A 76-year-old man comes to our attention transported by 118 for an episode of a fall to the ground with loss of consciousness, undergoing cardiac massage and defibrillation.  The ECG shows extensive signs of necrosis in the anterior region. The echocardiogram shows a left ventricle with a large apical aneurysm, a severely depressed global systolic function (EF 25%). The coronary angiography study is then performed, which highlights the chronically occluded anterior descending artery in the middle section and tributary of aneurysmal territory. The remote pathological anamnesis includes Chron's disease, a previous anterior uveitis of the left eye with loss of vision, recurrent phlebitis in the lower limbs, a previous right femoro-popliteal bypass, a previous anterior STEMI treated with primary PTCA and implantation of medicated stents on the anterior descending branch.
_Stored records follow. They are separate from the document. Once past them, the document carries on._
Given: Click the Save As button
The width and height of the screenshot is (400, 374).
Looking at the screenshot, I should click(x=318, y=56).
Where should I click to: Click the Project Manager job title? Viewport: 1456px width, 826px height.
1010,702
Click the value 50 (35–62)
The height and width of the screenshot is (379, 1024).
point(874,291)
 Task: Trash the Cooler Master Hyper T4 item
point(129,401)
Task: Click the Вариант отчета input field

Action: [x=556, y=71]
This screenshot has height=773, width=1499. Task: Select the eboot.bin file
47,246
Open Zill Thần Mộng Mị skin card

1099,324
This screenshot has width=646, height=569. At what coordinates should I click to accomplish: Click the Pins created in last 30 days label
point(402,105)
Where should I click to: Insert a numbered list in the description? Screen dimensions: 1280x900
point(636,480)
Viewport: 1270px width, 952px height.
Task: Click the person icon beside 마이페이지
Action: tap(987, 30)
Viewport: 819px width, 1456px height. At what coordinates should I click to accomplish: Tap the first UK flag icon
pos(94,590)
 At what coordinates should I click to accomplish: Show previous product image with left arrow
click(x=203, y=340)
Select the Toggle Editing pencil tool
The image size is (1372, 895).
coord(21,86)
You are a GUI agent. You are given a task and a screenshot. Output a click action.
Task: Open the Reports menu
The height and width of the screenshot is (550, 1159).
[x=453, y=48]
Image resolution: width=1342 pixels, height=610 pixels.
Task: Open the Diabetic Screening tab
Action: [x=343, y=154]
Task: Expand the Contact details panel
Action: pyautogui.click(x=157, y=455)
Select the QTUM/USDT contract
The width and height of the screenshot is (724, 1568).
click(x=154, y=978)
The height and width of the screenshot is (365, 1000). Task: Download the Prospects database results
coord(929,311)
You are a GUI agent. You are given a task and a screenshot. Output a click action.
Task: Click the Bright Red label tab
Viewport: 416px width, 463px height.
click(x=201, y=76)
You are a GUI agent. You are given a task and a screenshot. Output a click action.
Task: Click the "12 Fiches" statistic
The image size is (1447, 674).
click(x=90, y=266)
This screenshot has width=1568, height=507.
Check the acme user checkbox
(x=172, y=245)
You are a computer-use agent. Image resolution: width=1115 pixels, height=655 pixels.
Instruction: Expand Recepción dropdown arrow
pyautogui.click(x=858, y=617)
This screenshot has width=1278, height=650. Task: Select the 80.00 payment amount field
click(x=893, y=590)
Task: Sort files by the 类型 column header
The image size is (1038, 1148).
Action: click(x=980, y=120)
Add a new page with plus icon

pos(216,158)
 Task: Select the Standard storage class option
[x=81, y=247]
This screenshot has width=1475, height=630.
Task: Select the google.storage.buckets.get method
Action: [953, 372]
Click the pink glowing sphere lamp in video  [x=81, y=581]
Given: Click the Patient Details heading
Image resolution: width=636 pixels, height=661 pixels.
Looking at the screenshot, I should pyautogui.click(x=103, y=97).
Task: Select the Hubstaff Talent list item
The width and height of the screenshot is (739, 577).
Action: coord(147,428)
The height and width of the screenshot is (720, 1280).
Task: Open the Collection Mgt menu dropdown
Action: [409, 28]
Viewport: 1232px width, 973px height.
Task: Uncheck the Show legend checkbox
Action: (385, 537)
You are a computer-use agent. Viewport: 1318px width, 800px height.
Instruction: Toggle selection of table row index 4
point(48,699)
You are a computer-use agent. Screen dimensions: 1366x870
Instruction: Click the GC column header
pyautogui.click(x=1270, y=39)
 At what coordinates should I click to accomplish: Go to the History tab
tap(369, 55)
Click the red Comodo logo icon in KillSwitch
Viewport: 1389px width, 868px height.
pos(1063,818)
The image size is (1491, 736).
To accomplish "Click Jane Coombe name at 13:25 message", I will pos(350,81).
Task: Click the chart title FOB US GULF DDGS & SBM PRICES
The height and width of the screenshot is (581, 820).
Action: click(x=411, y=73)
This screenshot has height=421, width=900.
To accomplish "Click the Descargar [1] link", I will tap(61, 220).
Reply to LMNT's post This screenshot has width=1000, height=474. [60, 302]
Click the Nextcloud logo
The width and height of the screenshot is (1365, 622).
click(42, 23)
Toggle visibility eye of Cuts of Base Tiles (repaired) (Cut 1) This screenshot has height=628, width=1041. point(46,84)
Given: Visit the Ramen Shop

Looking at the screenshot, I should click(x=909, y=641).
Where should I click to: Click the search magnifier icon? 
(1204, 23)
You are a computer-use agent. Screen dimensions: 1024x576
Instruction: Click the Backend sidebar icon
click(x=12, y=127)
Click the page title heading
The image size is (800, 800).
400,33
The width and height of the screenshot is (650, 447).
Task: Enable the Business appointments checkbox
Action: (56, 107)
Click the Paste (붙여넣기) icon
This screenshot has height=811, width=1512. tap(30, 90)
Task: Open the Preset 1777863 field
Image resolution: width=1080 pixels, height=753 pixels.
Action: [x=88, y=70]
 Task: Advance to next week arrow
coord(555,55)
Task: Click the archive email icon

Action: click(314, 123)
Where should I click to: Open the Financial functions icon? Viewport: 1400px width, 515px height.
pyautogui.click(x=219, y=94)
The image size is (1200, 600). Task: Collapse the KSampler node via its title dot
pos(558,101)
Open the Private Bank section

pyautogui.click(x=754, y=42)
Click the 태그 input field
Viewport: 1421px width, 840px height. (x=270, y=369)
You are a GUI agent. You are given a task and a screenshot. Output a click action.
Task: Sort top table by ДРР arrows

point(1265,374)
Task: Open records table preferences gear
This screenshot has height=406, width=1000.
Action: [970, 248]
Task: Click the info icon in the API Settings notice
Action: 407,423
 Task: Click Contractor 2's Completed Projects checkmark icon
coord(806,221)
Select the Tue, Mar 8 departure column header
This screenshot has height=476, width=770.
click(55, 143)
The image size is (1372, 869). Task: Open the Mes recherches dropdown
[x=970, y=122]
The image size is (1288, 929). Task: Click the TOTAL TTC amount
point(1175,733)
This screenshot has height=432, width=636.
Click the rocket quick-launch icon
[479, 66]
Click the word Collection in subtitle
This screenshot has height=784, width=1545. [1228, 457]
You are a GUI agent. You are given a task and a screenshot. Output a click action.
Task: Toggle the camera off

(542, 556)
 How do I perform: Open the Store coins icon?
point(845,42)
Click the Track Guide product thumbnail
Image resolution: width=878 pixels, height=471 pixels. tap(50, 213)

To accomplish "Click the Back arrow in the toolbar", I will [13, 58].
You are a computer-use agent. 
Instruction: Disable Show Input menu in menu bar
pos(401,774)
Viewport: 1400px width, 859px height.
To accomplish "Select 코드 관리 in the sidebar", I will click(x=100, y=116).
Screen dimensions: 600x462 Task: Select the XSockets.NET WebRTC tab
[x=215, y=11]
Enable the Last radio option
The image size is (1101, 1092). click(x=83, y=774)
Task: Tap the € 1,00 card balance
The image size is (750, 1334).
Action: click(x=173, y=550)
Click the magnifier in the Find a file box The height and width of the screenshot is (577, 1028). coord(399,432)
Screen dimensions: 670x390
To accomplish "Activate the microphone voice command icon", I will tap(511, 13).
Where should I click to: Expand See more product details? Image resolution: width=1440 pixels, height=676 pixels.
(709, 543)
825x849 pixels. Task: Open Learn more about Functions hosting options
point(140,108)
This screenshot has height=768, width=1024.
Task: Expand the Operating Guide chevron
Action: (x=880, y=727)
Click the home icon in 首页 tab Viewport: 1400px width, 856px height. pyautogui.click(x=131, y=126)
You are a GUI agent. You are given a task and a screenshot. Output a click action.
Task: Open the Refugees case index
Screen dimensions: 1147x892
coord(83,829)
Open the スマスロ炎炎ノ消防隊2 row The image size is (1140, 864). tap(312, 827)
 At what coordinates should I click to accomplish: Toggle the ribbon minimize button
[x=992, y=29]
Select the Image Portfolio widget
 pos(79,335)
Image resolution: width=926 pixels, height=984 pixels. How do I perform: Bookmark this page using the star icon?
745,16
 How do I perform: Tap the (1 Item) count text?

The patient reported also recurrent episodes of lesions of the buccal mucosa since childhood and recurrent episodes of facial Herpes in the frontal area; therefore, in light of the overall symptomatic picture, after a collegial evaluation with internist colleagues, a diagnosis of Behçet's Syndrome was made. Also known as "Silk Road Disease" due to its higher prevalence in the Middle East and Central Asia, it is a recurrent, multi-symptomatic, chronic systemic vasculitis with multi-organ involvement. Its etiology remains unknown but it is believed to be an autoimmune disease. Behçet's Syndrome cannot be diagnosed either by pathognomonic symptoms or by laboratory tests. In order to formulate the diagnosis, based on the international classification criteria, defined starting from the clinical picture, the presence of recurrent oral aphthae is mandatory, at least 3 times in the span of 12 months, in combination with two of the following signs: recurrent genital ulceration, ocular lesions, skin lesions or pathergy. Other disease characteristics that may be important for the diagnosis of individual cases are: superficial thrombophlebitis, deep vein thrombosis, arterial occlusions and/or aneurysms, involvement of the central nervous system, arthritis, involvement of the gastrointestinal tract, family history. In light of the recent diagnosis, cortisone therapy was started and our patient, after undergoing ICD implantation for secondary prevention, was discharged with a referral for specialist rheumatology evaluation for therapeutic optimization and subsequent follow-up.